Consigne 1.
Répondez aux questions suivantes à partir du texte sur le Brexit et la pêche :
(a) Pendant combien de mois Londres et Bruxelles ont-elles négocié avant la présentation du projet de sortie ?
(b) Quel pays était, en 2017, le plus gros pêcheur de l'UE, et avec quel tonnage ?
(c) Selon la Commission, sous quelle forme les quotas sont-ils répartis entre les pays de l'UE ?
Consigne 2.
Prolongez le texte sur le Brexit et la pêche, à la suite de sa dernière phrase.

Extrait du texte.
A la mi-novembre la Première ministre britannique, Theresa May, a présenté le projet de sortie de son pays de l’Union Européenne après 17 mois de négociations ardues entre Londres et Bruxelles. L’éventuelle entrée en vigueur de l’accord le 29 mars 2019 maintiendrait le Royaume-Uni au sein du marché unique pendant au moins 18 mois. Si aucun accord n’est trouvé, alors il quittera dès le 30 mai la Politique agricole commune et la Politique européenne de la pêche (PCP).

Les partisans du Brexit ont beaucoup appuyé sur les questions de l’exploitation des ressources maritimes durant la campagne. Le sujet est majeur outre-manche. En effet, Le Royaume-Uni était, en 2017, le troisième plus gros pêcheur de l’UE (722 691 tonnes pêchées) derrière le Danemark (904 450), l’Espagne (902 162) et devant la France (529 340). La réglementation européenne a même convaincu les pêcheurs nord-irlandais de voter le Brexit alors que la province a voté très majoritairement « remain ». « On veut juste éviter ces réglementations, on ne peut pas survivre avec donc on n’a pas d’autres choix que de sortir et de continuer seul » explique un marin-pêcheur britannique.

La PCP prévoit la mise en place de quotas afin de maintenir en l’état les stocks de poisson. Le conseil des ministres de la pêche les défini tous les ans ou tous les deux ans. « Ils sont répartis entre les pays de l’UE sous la forme de quotas nationaux (…) distribués en appliquant un pourcentage différent par stock et par pays » explique la Commission. Ce à quoi Theresa May répond qu’après le Brexit, son pays « négocierait en tant qu’État côtier indépendant l’accès à ses eaux territoriales ». Une façon d’assurer aux travailleurs de la mer britanniques qu’ils pourront reprendre en main les stocks halieutiques de leurs côtes. Près de la 40% des poissons péchés en Europe le sont dans les eaux britanniques. Entre 2011 et 2015, les pêcheurs britanniques ont prélevé 90 000 tonnes de poisson dans les eaux de leurs voisins alors que sur la même période ce sont 760 000 tonnes qui ont été pêchées par des pavillons étrangers.

Extrait de données.
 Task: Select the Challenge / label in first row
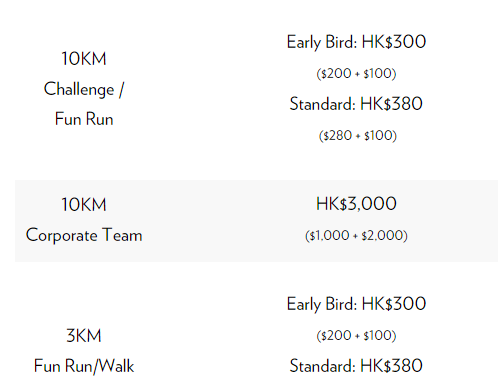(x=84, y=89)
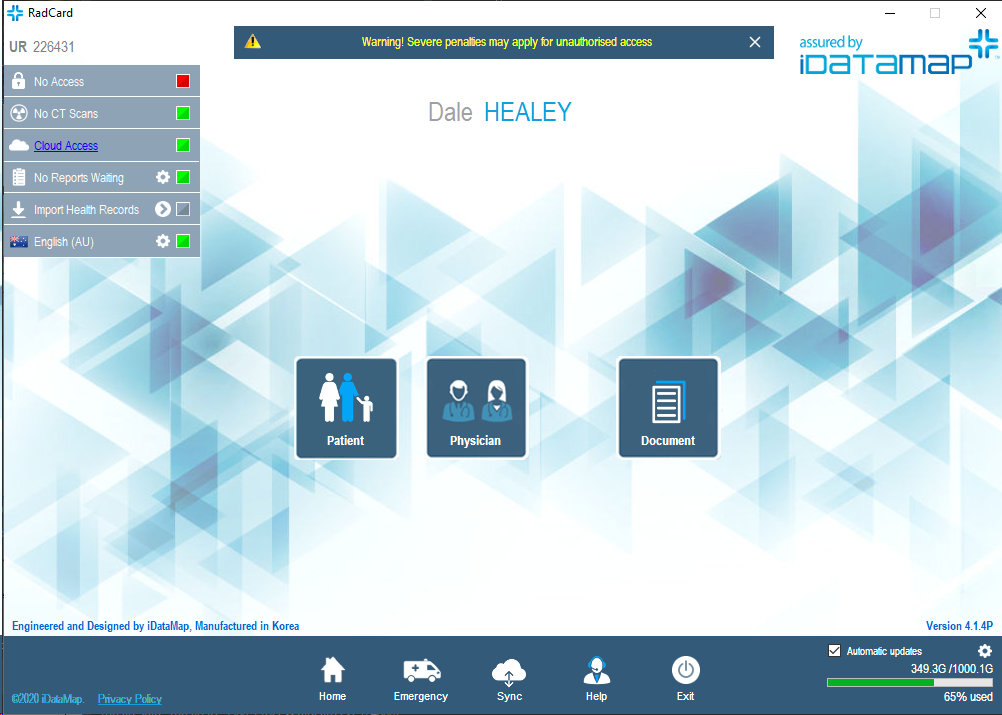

Réponse 1.
(a) Pendant 17 mois.
(b) Le Danemark, avec 904 450 tonnes.
(c) Sous la forme de quotas nationaux.

Réponse 2.
Près de 40 ans après la mise en place de la PCP, le Brexit pourrait être douloureux pour les pêcheurs français. Ces derniers font 30% de leurs captures dans les eaux britanniques (50% pour les bretons, 75% pour les Hauts-de-France). Ces deux régions et la Normandie représentent 75% du secteur français. 110 millions d’euros de chiffre d’affaires du secteur proviennent des eaux britanniques.

« Si le Brexit rétablit une frontière terrestre et ferme ses eaux, nos pêcheurs perdront 30 % de leurs revenus », affirme Sean O’Donoghue, porte-parole des pêcheurs bruxellois. En France, le lieu noir, à 92%, et le hareng, à 74%, viennent des eaux britanniques. Sans accord bilatéral, des dizaines de milliers d’emplois sont menacés cotés français.